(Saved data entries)
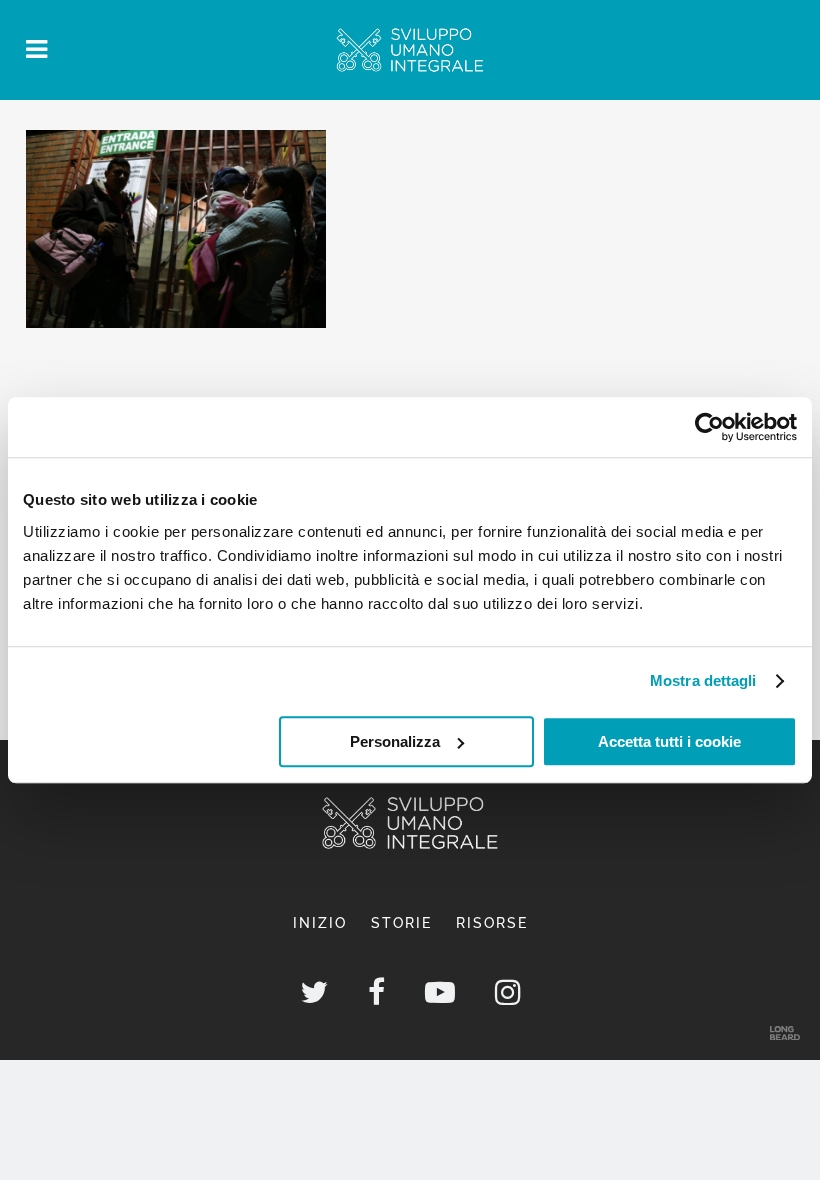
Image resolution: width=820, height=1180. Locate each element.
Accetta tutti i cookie (669, 741)
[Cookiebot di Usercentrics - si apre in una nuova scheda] (709, 427)
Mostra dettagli (703, 680)
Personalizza (395, 741)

#### WHAT YOU WILL DO
The lines above should be transcribed exactly, with every image removed.

#### EXERCISE SOLUTION
Image resolution: width=820, height=1180. Locate each element.
Accetta tutti i cookie (669, 741)
[Cookiebot di Usercentrics - si apre in una nuova scheda] (709, 427)
Mostra dettagli (703, 680)
Personalizza (395, 741)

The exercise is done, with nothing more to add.